6. Question Answering

insert image description here

After document retrieval is complete, the retrieval results can be fed into the final LLM to answer questions. This section describes several methods for accomplishing this task.

6.1 RetrievalQA Chain

insert image description here
When the search results are very large, they may exceed the context token limit of LLM. At this time, these search results need to be refined. Generally, there are the following three methods: These methods have been introduced in the previous LangChain course, and their principles are
insert image description here
:

  • Map_reduce: Input each hit document into LLM for summarization, and then use the summarized shorter texts of multiple Chunks as context, and input them into the final LLM to answer questions. Its advantage is that any number of documents can be answered. The disadvantage is that some contexts are distributed in different blocks, and it may not be possible to give a good answer.
  • Refine: Similar to a recursive operation, the first document is input into LLM for summarization, and then it is divided with the second document and then input into LLM for summary, and so on, until the final summary result is obtained, and then input into LLM to answer questions.
  • Map_rerank: The previous process is similar, but each summarized text will be given a score, and then these summaries will be sorted, and the one with the highest score will be selected and input to the LLM to answer the question.

6.2 Usage Examples

insert image description here

from langchain.vectorstores import Chroma
from langchain.embeddings.openai import OpenAIEmbeddings
persist_directory = 'docs/chroma/'
embedding = OpenAIEmbeddings()
vectordb = Chroma(persist_directory=persist_directory, embedding_function=embedding)

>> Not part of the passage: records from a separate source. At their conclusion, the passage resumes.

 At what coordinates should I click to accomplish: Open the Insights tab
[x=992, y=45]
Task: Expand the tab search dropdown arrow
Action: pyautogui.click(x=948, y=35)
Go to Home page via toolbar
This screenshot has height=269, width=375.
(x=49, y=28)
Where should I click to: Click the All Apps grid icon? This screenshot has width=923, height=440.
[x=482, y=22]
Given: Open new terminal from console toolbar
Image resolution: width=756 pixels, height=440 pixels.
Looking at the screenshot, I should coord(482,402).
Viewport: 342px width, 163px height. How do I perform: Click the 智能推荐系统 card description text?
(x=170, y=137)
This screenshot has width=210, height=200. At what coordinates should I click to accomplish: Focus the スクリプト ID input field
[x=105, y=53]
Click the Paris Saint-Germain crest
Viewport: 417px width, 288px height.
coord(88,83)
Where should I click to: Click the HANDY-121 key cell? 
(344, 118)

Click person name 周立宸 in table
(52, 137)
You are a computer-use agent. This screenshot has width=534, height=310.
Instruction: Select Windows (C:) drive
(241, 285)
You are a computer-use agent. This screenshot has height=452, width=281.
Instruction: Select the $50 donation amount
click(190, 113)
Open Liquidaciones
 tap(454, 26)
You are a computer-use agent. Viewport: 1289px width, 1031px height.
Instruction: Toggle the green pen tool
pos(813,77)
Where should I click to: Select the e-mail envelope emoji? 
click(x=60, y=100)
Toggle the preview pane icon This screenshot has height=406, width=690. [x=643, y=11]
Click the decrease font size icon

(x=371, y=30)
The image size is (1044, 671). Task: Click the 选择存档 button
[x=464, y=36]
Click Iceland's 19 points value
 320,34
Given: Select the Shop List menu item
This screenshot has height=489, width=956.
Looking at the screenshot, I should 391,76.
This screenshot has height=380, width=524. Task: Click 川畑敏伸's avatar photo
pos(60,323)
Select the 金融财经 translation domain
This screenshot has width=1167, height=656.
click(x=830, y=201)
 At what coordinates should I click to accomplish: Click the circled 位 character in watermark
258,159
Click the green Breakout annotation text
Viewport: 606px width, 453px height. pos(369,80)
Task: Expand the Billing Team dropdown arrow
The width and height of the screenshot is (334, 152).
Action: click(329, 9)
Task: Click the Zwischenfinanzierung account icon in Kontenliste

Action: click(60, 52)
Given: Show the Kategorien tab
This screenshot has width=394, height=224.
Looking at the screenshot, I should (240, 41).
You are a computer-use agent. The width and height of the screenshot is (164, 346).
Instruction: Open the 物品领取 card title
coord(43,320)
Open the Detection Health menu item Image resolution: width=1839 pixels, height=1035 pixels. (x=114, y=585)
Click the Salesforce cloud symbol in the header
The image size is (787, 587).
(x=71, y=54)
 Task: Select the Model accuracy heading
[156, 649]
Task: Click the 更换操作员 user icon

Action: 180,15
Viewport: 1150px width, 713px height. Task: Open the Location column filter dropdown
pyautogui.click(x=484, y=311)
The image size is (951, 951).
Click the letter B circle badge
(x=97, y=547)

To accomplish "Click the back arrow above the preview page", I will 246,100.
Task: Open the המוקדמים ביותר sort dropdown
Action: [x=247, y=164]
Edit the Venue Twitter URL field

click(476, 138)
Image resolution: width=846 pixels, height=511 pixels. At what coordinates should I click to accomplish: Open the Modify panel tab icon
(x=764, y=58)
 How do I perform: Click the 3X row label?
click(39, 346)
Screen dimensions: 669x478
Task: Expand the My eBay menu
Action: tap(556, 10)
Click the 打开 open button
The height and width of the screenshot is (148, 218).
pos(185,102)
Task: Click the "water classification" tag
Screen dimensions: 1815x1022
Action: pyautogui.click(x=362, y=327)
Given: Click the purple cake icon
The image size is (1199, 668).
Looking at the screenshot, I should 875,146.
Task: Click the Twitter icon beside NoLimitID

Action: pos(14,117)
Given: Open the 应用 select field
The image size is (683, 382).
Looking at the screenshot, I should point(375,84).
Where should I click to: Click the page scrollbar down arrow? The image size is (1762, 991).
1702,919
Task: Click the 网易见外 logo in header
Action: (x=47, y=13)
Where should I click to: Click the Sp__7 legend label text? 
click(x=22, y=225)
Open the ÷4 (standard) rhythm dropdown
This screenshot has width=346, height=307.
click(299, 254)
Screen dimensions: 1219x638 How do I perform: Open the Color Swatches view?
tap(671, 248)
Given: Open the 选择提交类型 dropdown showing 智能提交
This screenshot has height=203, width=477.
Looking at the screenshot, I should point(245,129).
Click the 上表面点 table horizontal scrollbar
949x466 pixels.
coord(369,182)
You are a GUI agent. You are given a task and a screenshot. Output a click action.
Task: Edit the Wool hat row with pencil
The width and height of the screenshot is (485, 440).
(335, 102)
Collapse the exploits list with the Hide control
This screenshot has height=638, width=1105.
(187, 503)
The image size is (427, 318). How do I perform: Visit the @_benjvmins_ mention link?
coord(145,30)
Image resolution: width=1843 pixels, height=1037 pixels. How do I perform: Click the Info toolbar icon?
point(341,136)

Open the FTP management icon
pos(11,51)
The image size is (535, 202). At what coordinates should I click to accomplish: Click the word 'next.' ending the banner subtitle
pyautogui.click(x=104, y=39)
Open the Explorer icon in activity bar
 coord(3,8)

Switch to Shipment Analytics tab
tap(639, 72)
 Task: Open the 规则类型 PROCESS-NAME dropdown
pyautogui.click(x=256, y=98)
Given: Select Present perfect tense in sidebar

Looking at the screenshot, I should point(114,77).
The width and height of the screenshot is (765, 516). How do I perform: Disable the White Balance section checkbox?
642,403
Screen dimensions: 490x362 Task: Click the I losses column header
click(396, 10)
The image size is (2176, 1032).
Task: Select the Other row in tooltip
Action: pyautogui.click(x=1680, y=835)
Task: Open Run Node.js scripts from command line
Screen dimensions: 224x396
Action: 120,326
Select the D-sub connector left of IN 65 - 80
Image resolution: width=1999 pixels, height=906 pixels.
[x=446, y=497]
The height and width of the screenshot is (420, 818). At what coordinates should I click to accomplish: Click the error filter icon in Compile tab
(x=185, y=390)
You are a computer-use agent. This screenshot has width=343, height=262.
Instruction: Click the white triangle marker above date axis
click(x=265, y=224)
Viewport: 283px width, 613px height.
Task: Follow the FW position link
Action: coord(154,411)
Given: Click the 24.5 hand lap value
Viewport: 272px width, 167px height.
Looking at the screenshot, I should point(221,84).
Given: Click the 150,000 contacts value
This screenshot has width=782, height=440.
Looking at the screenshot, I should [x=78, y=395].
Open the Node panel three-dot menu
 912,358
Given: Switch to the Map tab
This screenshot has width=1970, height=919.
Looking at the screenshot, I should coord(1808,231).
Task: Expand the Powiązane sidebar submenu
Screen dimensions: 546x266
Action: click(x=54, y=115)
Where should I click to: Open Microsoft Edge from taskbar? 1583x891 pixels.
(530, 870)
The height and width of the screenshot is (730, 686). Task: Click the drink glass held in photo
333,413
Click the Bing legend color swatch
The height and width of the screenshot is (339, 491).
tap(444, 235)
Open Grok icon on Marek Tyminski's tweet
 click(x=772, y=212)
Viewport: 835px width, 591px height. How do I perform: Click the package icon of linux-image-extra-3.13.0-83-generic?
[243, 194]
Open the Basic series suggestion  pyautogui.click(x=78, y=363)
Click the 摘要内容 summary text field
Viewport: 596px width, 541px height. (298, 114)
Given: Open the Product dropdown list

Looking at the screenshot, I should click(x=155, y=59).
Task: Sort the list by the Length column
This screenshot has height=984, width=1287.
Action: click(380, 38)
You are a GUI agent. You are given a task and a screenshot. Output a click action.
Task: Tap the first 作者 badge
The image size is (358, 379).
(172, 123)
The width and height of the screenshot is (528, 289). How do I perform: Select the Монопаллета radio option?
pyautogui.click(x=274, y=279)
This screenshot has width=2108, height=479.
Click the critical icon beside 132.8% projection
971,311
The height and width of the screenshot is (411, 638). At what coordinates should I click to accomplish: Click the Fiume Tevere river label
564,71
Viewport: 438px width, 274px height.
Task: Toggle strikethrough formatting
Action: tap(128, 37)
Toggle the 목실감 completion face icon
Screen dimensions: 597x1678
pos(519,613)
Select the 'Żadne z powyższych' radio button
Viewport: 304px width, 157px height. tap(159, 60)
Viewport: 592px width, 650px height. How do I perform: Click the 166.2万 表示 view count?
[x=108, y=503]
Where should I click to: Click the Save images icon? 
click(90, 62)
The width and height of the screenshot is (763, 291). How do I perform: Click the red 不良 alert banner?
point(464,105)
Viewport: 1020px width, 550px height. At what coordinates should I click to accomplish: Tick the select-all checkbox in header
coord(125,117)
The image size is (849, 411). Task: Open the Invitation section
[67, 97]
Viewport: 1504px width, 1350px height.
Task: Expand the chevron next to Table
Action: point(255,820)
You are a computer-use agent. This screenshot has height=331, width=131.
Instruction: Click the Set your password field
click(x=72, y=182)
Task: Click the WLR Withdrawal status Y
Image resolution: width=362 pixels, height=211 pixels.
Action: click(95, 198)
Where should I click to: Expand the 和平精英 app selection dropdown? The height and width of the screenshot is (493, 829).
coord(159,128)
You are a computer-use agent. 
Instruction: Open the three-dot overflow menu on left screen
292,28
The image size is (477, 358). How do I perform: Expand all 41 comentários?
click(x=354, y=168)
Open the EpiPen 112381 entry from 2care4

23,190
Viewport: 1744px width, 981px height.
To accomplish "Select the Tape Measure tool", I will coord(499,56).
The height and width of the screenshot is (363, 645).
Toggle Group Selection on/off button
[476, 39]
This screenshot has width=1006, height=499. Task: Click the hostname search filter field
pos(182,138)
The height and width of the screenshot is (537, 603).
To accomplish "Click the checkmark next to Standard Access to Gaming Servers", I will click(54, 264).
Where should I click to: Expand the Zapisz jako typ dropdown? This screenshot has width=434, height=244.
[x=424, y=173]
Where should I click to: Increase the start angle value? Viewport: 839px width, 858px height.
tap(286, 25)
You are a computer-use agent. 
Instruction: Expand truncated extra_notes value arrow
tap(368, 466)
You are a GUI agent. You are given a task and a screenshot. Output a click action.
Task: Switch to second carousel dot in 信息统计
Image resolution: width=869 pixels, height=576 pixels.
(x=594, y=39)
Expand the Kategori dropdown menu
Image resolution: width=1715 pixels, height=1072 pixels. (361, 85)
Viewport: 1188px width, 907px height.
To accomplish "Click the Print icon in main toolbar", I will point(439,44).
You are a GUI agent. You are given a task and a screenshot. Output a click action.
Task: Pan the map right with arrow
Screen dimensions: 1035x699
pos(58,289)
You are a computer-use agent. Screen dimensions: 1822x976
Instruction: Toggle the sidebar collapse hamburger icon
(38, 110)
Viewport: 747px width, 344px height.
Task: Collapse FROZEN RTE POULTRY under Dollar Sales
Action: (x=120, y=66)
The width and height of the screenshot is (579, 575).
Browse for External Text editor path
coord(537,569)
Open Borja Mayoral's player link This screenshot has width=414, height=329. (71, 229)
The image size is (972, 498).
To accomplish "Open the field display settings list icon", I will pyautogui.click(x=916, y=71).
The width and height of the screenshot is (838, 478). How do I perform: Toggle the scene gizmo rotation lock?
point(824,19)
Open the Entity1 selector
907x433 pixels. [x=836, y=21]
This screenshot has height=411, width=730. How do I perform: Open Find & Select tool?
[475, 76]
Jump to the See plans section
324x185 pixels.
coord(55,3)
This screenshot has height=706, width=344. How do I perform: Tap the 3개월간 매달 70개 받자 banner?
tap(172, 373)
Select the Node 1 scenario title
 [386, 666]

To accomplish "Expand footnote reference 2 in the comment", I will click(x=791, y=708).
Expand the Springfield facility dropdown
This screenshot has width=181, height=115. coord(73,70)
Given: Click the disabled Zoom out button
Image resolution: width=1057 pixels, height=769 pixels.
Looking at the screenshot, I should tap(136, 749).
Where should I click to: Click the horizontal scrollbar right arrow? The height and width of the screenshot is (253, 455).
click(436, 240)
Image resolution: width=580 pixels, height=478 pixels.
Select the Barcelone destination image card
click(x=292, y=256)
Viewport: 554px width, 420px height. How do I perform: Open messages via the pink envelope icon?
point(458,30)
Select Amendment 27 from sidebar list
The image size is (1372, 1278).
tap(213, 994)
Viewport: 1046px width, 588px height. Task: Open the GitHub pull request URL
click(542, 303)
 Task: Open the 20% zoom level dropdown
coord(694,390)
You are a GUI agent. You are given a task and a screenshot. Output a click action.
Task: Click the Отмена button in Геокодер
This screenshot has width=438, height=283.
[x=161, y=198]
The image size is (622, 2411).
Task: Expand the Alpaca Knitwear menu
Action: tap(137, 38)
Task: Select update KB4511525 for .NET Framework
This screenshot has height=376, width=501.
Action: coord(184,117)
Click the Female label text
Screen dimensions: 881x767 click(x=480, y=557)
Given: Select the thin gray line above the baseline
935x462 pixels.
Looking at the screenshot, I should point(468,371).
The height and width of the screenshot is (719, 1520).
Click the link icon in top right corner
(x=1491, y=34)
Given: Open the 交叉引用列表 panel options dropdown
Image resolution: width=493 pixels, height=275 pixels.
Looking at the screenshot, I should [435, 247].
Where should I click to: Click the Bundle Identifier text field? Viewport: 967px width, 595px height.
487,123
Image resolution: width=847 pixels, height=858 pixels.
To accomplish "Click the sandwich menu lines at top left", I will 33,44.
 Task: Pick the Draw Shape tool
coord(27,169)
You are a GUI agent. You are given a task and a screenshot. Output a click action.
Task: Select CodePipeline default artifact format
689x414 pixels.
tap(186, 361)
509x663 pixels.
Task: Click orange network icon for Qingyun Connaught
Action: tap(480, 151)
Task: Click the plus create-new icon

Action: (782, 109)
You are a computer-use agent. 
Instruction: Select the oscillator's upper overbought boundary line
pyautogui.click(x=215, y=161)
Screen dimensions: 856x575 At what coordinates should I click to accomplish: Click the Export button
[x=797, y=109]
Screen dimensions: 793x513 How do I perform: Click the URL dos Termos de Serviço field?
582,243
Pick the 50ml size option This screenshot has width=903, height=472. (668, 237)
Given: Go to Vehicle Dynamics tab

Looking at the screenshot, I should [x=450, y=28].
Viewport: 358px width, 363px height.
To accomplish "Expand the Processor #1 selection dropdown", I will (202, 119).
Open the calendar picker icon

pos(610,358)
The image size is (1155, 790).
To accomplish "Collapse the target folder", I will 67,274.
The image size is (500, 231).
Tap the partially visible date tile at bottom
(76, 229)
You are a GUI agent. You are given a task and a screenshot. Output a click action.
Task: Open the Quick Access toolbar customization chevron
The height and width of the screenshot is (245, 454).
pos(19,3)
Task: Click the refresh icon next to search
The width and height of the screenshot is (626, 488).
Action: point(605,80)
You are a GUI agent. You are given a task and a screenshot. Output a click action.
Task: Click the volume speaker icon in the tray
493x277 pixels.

question = "What are major topics for this class?"
docs = vectordb.similarity_search(question,k=3)
len(docs)
from langchain.chat_models import ChatOpenAI
llm = ChatOpenAI(model_name=llm_name, temperature=0)
from langchain.chains import RetrievalQA


qa_chain = RetrievalQA.from_chain_type(
    llm,
    retriever=vectordb.as_retriever()
)
result = qa_chain({
    
    "query": question})
result["result"]
'The major topic for this class is machine learning. Additionally, the class may cover statistics and algebra as refreshers in the discussion sections. Later in the quarter, the discussion sections will also cover extensions for the material taught in the main lectures.'
from langchain.prompts import PromptTemplate

# Build prompt
template = """Use the following pieces of context to answer the question at the end. If you don't know the answer, just say that you don't know, don't try to make up an answer. Use three sentences maximum. Keep the answer as concise as possible. Always say "thanks for asking!" at the end of the answer. 
{context}
Question: {question}
Helpful Answer:"""
QA_CHAIN_PROMPT = PromptTemplate.from_template(template)


# Run chain
qa_chain = RetrievalQA.from_chain_type(
    llm,
    retriever=vectordb.as_retriever(),
    return_source_documents=True,
    chain_type_kwargs={
    
    "prompt": QA_CHAIN_PROMPT}
)


question = "Is probability a class topic?"
result = qa_chain({
    
    "query": question})
result["result"]
'Yes, probability is assumed to be a prerequisite for this class. The instructor assumes familiarity with basic probability and statistics, and will go over some of the prerequisites in the discussion sections as a refresher course. Thanks for asking!'
qa_chain_mr = RetrievalQA.from_chain_type(
    llm,
    retriever=vectordb.as_retriever(),
    chain_type="map_reduce"
)

result = qa_chain_mr({
    
    "query": question})
result["result"]
'There is no clear answer to this question based on the given portion of the document. The document mentions familiarity with basic probability and statistics as a prerequisite for the class, and there is a brief mention of probability in the text, but it is not clear if it is a main topic of the class. The instructor mentions using a probabilistic interpretation to derive a learning algorithm, but does not go into further detail about probability as a topic.'
qa_chain_mr = RetrievalQA.from_chain_type(
    llm,
    retriever=vectordb.as_retriever(),
    chain_type="map_reduce"
)

result = qa_chain_mr({
    
    "query": question})
result["result"]
'There is no clear answer to this question based on the given portion of the document. The document mentions familiarity with basic probability and statistics as a prerequisite for the class, and there is a brief mention of probability in the text, but it is not clear if it is a main topic of the class. The instructor mentions using a probabilistic interpretation to derive a learning algorithm, but does not go into further detail about probability as a topic.'
qa_chain_mr = RetrievalQA.from_chain_type(
    llm,
    retriever=vectordb.as_retriever(),
    chain_type="refine"
)

result = qa_chain_mr({
    
    "query": question})
result["result"]
"The main topic of the class is machine learning, but the course assumes that students are familiar with basic probability and statistics, including random variables, expectation, variance, and basic linear algebra. The instructor will provide a refresher course on these topics in some of the discussion sections. Later in the quarter, the discussion sections will also cover extensions for the material taught in the main lectures. Machine learning is a vast field, and there are a few extensions that the instructor wants to teach but didn't have time to cover in the main lectures. The class will not be very programming-intensive, but some programming will be done in MATLAB or Octave."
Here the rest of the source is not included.